Here's when a rewrite makes sense:
- The platform has fundamentally shifted. You built a desktop app in 2010 and the world moved to SaaS. The architecture doesn't port—you need to rethink it.
- The core assumptions changed. You optimized for read-heavy workloads, now you're write-heavy. The data model is upside down.
- The debt is in the foundation. Bad database schema, wrong framework, architectural dead-end. Surface refactoring won't help.
At Link11, we rewrote our core DDoS mitigation engine twice. The first rewrite (2011) moved us from hardware appliances to software-defined networking. The second (2018) re-architected for cloud-native scale.
Both were terrifying. Both were necessary. Both paid off.
The key: rewrite with a running business. Don't shut down feature development. Build the new system in parallel, migrate incrementally, and keep shipping.
The Best Debt Is the Debt You Don't Take
The real insight? Most tech debt is avoidable.
Not by writing perfect code—that's a trap. But by making deliberate choices:
- Use boring technology. Postgres, Nginx, Bash. They're boring because they work. Exotic frameworks are future debt.
- Write code you can delete. The best abstraction is no abstraction. Keep it simple until complexity is unavoidable.
- Document your shortcuts. Future-you will thank past-you for the breadcrumbs.
- Automate the painful stuff. If deployments hurt, automate them. Pain is a signal.

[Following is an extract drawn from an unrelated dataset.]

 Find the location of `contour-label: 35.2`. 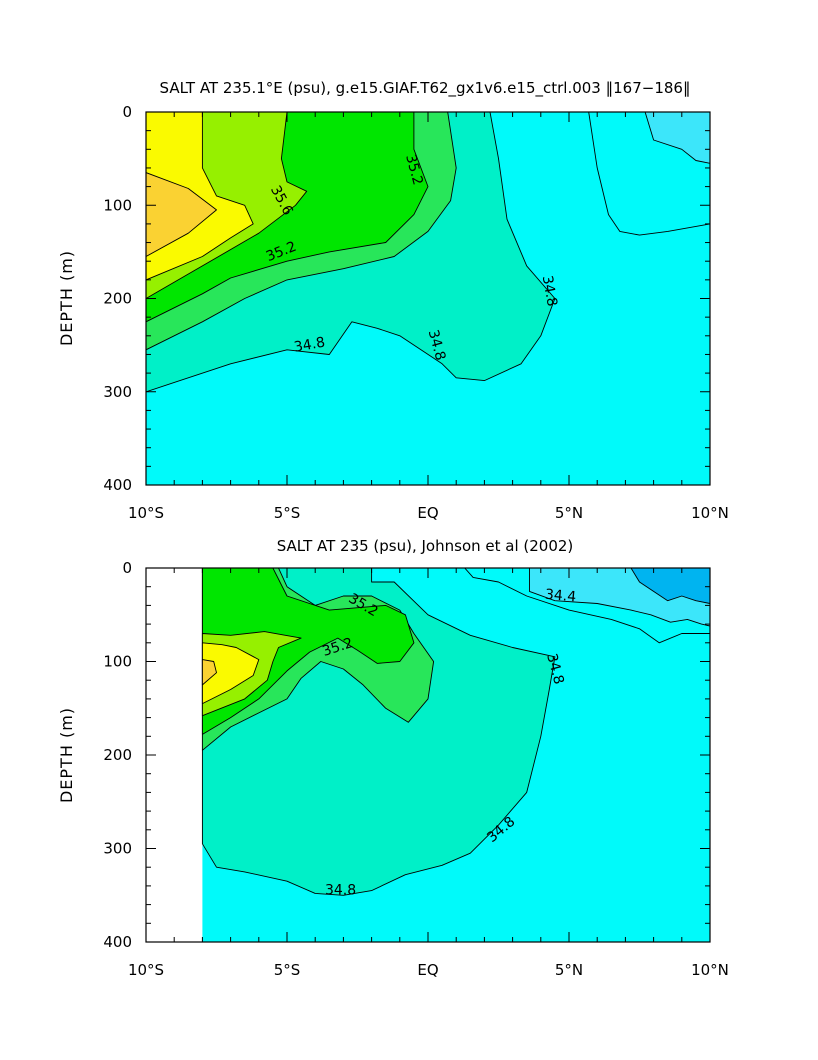

contour-label: 35.2 is located at coordinates (414, 170).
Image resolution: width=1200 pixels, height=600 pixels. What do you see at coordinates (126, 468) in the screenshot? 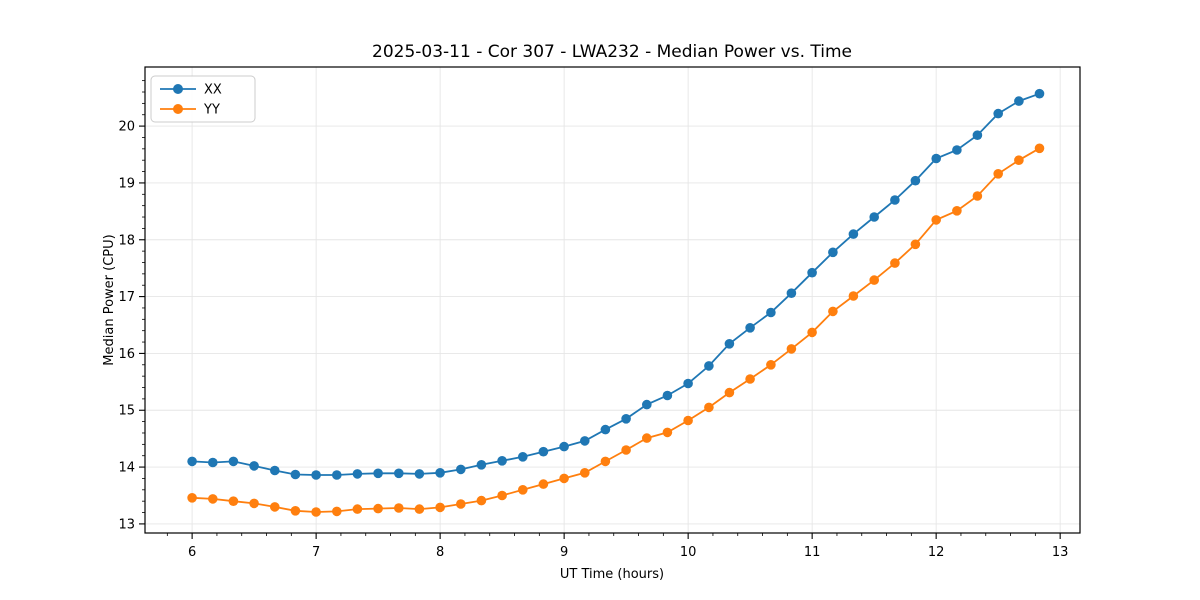
I see `y-tick-label: 14` at bounding box center [126, 468].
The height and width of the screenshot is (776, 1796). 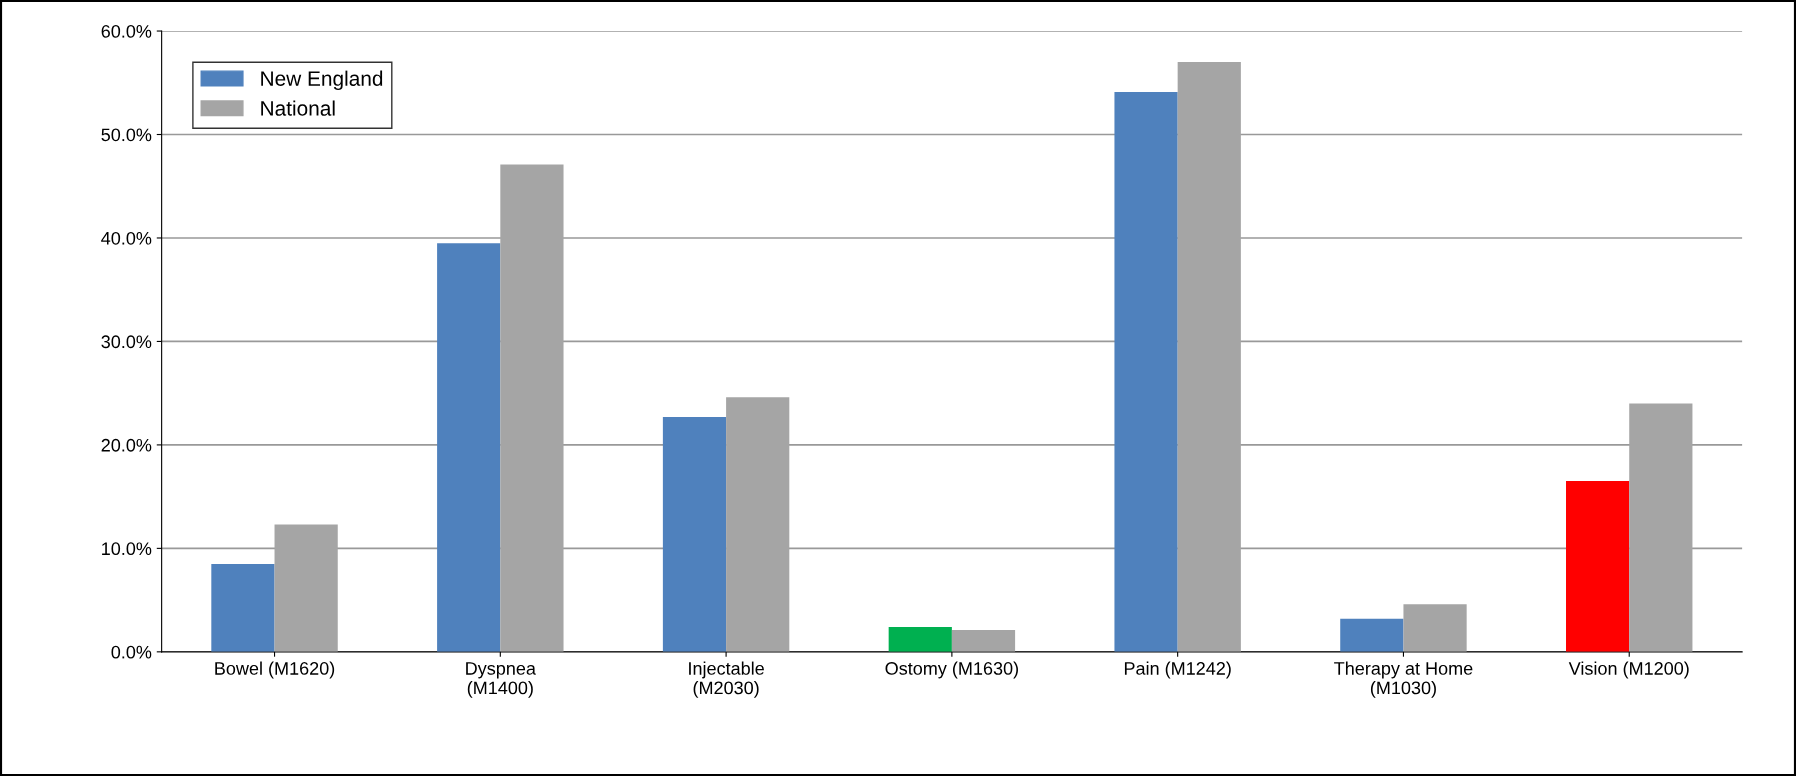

Tech debt isn't the enemy. Unmanaged tech debt is.
The Takeaway
If you're a founder, start a tech debt ledger today. Make it visible. Make it part of roadmap planning.
If you're an engineer, stop treating refactoring as a luxury. It's infrastructure maintenance. Would you skip server patching? Then don't skip code cleanup.
And if you're raising money or evaluating an acquisition, audit the tech debt. It's not on the balance sheet, but it's real. A codebase with $2M in hidden refactoring work is worth $2M less—minimum.
Technical debt is leverage. Use it like a founder, manage it like a CFO, and pay it down like a grownup.
The best ideas don't need permission. But they do need sustainable code.